TANZANIA – The Tanzanian food commodity market is displaying varied price shifts. Recent months have predominantly shown a drop in prices, a trend linked to the influx from the latest harvest season.
That said, the price dip isn’t universal. Beans in specific locales like Dodoma and Moshi have seen price hikes of 1.87% and 2.7% respectively. More alarmingly, maize, essential for numerous Tanzanian households, has shot up by 41.18% in Dodoma.
On the other hand, rice prices in Arusha and Moshi have seen moderate increases, with increments of 3.41% and 2.36% respectively. Notably, despite these changes, current commodity prices remain significantly higher than last year.
For an in-depth analysis, readers can consult Table 9 in the 40th edition of the Food Security Monitor, dated August 2023. This table categorizes price changes using specific symbols denoting low, moderate, or high increases or decreases, offering a comprehensive overview of recent market trends.
Additionally, the Food Security Monitor highlights an initiative in Southern Africa. The European Union’s 11th Development Programme is set to invest Euros 2.638 million to enhance the Tunduma border post, bolstering trade flow along the Zambia-Tanzania corridor.
Of grave concern, as of September 30, 2023, 54.3 million people across six selected East African nations experienced insufficient food availability. Although this reflects a 5% decrease from the previous month’s 57.2 million, the situation remains dire. The number is an improvement from the 61.8 million recorded the same time last year but is more than the 50.8 million in 2021. Food security has shown marginal recovery, particularly in Kenya, South Sudan, and Tanzania.
In the latest edition, prominent updates encompass several regions and facets:
For food security, East Africa grapples with concerns across most of its countries, excluding Rwanda. Southern Africa predominantly exhibits IPC 2 and 3 conditions, while Burkina Faso, Mali, and Niger in West Africa face pressing food insecurity issues.

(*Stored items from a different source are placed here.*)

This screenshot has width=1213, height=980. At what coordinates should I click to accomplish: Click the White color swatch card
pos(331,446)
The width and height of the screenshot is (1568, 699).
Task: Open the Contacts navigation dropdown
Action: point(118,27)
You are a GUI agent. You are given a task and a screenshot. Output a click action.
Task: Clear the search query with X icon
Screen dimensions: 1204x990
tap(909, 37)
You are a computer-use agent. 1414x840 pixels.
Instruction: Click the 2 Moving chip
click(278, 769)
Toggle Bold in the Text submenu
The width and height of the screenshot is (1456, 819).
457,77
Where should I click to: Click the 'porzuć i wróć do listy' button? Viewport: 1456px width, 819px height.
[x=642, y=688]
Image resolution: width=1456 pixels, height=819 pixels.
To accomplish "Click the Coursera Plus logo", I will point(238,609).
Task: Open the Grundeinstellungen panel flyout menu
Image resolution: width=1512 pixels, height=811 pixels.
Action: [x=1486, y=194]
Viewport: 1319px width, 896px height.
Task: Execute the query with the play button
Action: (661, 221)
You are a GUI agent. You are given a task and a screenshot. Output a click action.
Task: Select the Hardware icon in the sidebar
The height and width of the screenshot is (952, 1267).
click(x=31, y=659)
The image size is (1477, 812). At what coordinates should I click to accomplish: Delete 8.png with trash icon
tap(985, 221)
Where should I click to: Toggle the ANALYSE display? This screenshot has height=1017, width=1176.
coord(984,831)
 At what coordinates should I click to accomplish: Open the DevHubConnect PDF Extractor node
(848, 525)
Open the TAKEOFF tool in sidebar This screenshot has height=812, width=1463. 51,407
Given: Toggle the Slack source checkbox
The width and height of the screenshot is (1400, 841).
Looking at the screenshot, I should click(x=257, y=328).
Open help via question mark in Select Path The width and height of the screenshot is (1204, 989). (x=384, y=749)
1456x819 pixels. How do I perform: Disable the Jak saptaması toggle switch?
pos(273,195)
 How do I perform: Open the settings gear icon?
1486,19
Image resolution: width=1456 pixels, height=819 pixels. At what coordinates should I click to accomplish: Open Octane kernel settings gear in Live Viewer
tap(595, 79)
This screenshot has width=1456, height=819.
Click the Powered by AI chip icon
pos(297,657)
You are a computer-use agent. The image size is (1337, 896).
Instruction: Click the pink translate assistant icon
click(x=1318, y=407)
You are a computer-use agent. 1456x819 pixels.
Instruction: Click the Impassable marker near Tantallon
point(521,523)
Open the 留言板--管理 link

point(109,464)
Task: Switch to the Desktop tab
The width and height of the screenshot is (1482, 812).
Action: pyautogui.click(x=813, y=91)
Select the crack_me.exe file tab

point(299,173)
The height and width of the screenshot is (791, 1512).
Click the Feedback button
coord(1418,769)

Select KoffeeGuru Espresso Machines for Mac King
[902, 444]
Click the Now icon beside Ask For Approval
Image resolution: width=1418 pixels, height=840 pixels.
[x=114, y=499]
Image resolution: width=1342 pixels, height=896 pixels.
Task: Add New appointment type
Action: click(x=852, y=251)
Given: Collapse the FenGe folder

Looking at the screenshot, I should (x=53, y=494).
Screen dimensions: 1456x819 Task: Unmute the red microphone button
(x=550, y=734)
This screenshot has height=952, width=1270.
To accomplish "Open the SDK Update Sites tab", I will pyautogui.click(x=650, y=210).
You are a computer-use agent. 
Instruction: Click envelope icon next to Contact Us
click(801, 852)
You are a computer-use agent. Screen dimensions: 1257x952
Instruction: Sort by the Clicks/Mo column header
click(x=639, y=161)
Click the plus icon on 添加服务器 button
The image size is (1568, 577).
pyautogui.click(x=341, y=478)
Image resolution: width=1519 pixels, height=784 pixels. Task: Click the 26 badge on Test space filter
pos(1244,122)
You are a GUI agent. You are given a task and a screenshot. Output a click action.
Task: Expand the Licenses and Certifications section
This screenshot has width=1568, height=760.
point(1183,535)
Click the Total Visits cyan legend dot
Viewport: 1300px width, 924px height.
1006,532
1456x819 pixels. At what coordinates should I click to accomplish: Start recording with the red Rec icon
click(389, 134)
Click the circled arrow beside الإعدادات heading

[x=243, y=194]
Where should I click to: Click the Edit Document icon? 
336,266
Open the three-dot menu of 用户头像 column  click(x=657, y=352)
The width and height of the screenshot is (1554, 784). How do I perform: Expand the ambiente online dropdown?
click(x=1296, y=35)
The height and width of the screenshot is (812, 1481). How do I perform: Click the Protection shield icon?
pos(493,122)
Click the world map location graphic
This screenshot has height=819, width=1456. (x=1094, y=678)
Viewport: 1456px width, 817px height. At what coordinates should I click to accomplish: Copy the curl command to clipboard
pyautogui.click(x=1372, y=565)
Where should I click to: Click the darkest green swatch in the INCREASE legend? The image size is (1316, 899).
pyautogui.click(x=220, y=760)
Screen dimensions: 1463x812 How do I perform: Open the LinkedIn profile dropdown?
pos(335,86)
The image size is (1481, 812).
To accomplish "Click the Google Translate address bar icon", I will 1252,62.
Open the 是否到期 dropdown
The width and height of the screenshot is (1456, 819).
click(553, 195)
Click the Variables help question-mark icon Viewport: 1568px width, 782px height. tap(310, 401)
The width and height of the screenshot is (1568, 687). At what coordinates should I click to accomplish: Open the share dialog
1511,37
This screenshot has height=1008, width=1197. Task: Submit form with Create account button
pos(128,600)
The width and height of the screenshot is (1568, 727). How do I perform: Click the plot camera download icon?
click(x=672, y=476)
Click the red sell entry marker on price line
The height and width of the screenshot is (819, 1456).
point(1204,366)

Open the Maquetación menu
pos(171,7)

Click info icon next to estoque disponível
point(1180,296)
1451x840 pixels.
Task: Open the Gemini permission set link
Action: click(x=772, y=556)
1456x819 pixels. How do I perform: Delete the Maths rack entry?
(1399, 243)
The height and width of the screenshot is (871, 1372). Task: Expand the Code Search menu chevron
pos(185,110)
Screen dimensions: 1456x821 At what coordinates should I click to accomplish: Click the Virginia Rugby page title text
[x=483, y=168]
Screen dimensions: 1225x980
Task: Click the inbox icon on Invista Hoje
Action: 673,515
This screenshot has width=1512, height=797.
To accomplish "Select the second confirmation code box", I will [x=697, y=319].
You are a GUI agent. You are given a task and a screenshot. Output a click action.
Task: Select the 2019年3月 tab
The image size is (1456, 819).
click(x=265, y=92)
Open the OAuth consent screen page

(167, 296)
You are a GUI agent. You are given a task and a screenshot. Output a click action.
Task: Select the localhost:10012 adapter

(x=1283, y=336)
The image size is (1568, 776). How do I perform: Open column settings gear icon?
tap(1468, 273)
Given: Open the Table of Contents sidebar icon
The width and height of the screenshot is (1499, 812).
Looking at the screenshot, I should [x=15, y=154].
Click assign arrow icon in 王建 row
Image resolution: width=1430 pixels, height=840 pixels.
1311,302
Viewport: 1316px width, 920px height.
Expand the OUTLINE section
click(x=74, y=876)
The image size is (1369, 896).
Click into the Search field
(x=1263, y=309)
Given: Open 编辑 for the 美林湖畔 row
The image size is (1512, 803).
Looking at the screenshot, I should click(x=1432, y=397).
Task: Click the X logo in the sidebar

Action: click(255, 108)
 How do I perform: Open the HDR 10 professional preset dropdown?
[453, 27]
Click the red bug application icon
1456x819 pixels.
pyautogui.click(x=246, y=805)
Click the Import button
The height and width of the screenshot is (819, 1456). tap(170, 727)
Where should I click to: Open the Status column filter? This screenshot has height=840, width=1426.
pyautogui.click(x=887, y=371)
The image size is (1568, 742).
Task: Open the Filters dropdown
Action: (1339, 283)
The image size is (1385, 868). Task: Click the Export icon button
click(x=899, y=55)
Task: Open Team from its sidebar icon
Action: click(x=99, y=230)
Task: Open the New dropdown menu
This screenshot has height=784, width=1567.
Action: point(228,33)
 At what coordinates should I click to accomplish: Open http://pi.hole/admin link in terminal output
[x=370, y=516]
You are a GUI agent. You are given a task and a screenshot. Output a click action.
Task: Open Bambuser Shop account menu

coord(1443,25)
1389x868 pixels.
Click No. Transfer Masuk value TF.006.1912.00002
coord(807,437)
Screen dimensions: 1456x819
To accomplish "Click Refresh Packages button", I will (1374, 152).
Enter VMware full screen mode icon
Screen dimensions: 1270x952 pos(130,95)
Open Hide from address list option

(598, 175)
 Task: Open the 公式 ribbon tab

From a trade perspective, there’s a collective effort among EAC partner states. Via their standards bodies, they’ve approved 11 initiatives to refine food product quality in the marketplace. Further, the European Union’s 11th Development Programme is backing enhancements to the Tunduma border post to fortify trade in the Zambia-Tanzania corridor. Additionally, ECOWAS has announced plans to commence the construction of the expansive 1028-kilometer Abidjan-Lagos highway by January 2024.
On the commodity pricing front, East Africa generally witnesses a decline in food commodity prices, with Ethiopia being an exception. In contrast, Southern Africa sees subdued prices in Mozambique, while Malawi and Zambia experience heightened rates. West Africa showcases varied pricing patterns; Mali and Ghana are beneficiaries of reduced prices, but Niger and Nigeria are contending with escalated costs.